*INSTRUCTIONS FOR THE TASK*.
Show every line below where "marker" can be found.

== RECORDS FOR THE TASK ==

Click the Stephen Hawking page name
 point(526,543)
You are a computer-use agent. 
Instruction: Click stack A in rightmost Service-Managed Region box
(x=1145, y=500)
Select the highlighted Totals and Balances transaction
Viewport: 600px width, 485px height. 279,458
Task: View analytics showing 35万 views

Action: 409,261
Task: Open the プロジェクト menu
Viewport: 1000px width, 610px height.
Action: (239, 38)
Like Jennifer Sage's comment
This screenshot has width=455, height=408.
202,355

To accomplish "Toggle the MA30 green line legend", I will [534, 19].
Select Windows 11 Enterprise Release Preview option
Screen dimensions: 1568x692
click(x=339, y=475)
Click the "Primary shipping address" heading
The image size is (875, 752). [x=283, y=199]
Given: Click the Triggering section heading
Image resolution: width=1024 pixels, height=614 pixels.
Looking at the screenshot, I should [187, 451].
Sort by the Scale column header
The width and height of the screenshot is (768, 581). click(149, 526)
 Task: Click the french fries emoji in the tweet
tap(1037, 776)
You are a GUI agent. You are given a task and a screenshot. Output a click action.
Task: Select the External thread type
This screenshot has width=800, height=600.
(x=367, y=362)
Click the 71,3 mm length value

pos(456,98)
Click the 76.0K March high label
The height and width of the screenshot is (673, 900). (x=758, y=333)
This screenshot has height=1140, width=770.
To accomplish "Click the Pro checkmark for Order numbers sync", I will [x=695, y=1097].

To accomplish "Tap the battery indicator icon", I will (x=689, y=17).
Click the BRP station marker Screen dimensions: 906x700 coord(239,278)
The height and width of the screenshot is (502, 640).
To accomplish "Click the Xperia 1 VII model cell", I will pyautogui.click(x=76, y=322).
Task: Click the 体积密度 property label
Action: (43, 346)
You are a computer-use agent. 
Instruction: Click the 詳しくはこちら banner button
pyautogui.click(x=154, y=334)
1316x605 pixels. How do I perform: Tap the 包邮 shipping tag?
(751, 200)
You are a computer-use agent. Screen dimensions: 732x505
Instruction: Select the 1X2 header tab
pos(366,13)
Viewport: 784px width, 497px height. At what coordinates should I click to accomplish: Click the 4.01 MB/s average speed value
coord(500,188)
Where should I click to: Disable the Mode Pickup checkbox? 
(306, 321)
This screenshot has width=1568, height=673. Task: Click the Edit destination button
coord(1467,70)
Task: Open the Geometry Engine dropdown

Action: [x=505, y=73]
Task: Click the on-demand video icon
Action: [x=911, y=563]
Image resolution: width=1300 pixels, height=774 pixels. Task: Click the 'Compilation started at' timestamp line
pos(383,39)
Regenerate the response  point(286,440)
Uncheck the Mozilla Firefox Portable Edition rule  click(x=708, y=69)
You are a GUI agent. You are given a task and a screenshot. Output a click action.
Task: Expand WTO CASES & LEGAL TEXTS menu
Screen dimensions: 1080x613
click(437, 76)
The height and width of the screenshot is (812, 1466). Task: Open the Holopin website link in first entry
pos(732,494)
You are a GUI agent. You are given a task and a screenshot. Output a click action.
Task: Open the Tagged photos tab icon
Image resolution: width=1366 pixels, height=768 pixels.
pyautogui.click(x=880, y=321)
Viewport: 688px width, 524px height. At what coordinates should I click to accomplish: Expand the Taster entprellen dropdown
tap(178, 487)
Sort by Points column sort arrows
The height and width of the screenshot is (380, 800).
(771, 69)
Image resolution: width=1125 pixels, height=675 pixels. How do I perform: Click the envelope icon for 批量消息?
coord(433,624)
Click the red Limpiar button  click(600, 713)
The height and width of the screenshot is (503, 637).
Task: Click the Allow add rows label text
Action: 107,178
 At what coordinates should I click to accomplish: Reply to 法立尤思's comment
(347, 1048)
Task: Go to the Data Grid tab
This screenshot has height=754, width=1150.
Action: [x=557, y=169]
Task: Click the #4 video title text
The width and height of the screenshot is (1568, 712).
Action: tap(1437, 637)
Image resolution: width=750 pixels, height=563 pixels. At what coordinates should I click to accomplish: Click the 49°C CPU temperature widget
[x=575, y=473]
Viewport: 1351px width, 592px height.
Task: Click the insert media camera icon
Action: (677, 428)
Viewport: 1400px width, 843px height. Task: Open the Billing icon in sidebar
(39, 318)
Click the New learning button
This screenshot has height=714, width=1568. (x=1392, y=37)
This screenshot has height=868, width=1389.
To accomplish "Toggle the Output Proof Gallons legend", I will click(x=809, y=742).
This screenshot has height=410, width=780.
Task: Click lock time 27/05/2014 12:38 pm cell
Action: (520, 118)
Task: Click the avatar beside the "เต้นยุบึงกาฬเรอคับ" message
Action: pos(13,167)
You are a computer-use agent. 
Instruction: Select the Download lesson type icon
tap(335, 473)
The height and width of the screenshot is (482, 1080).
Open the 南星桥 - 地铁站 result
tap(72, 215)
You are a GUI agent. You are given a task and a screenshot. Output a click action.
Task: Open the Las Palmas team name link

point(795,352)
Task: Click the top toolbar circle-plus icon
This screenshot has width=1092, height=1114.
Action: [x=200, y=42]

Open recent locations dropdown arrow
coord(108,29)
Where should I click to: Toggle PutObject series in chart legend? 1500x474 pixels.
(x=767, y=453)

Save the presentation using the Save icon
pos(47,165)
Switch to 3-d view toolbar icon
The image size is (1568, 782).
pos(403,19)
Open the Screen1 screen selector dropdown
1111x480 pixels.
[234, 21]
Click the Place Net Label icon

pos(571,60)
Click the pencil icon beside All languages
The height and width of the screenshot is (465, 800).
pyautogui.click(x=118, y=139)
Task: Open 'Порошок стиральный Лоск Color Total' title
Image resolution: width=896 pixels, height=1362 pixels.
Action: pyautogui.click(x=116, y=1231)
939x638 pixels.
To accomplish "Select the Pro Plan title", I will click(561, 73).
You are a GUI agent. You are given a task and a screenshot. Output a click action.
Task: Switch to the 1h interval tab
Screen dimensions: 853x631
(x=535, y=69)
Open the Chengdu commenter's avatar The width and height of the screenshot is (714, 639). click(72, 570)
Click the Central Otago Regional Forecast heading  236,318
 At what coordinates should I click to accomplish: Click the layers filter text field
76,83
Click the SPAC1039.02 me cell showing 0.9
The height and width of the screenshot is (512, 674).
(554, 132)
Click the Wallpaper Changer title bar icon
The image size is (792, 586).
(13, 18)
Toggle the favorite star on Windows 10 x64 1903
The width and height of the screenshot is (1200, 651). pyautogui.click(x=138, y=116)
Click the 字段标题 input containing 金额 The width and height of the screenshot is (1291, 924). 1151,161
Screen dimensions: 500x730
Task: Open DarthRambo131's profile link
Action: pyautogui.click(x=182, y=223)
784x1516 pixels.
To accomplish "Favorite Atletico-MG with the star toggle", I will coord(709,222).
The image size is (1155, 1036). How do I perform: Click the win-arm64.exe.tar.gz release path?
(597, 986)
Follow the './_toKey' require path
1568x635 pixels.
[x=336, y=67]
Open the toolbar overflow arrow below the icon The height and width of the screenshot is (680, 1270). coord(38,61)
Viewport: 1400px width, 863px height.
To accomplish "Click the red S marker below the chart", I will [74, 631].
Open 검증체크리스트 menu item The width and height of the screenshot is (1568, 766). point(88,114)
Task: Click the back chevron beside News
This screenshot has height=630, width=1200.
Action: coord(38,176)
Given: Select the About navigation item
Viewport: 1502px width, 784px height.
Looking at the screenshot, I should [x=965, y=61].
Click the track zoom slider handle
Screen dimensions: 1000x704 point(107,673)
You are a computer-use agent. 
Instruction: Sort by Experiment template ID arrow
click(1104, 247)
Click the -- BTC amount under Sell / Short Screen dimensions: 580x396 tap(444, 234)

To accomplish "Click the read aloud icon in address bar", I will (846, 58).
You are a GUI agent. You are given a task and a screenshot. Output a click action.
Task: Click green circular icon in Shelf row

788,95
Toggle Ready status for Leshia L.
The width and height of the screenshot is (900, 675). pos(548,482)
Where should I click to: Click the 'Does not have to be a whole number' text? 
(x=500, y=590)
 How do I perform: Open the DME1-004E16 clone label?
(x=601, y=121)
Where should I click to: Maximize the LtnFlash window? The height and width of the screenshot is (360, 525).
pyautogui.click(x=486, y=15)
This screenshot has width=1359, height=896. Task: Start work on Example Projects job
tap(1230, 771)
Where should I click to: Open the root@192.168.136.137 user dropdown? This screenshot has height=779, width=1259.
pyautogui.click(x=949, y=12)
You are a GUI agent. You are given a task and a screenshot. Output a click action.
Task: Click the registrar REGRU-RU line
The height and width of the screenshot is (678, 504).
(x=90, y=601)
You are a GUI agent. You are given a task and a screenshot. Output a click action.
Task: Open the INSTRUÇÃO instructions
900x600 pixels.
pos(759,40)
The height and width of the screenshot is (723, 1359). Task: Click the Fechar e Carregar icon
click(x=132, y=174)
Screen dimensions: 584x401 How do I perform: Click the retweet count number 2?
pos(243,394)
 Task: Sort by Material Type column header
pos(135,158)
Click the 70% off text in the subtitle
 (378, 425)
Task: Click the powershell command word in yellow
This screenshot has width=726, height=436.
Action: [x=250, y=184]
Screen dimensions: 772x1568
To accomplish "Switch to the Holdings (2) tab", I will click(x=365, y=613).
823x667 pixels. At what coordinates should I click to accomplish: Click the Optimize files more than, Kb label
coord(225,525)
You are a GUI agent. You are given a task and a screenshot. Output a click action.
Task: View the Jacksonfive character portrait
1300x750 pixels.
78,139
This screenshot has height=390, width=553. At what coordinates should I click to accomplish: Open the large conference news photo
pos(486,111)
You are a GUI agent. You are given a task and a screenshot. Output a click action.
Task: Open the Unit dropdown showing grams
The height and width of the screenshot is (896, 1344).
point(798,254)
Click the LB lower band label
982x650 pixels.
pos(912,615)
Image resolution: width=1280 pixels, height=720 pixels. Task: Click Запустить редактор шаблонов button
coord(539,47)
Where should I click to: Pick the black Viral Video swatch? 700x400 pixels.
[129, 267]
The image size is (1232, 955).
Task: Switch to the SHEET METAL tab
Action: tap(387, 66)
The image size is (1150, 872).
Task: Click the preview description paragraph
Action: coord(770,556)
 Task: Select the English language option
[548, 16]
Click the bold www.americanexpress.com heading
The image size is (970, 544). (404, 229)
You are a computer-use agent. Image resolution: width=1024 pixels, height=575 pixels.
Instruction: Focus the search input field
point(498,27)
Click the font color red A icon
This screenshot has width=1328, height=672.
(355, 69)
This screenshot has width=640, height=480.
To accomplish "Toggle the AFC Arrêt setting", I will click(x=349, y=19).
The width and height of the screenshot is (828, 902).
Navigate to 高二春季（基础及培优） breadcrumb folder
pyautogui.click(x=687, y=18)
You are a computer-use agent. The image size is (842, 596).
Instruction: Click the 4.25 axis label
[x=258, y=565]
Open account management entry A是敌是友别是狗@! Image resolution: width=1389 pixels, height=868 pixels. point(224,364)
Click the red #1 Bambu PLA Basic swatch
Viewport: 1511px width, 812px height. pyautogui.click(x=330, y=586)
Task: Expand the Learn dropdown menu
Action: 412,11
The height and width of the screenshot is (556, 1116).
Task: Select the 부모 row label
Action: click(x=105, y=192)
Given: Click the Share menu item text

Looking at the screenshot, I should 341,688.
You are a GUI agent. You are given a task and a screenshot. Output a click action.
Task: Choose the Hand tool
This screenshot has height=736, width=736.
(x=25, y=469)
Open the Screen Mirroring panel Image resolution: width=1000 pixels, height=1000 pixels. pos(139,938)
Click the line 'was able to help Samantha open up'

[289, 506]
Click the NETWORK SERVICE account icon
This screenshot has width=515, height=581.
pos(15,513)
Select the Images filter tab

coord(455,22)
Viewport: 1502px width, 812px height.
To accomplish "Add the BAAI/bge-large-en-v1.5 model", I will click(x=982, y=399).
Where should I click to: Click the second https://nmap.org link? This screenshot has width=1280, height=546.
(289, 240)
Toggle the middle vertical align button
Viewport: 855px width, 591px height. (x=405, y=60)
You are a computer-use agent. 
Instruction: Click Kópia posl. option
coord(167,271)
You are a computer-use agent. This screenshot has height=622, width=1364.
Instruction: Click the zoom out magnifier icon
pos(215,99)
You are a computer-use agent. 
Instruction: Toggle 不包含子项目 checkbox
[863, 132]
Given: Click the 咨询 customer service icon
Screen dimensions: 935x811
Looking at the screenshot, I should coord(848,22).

===

*PROBLEM SOLUTION*.
Click the BRP station marker Screen dimensions: 906x700 coord(239,278)
To accomplish "Click the red S marker below the chart", I will [74, 631].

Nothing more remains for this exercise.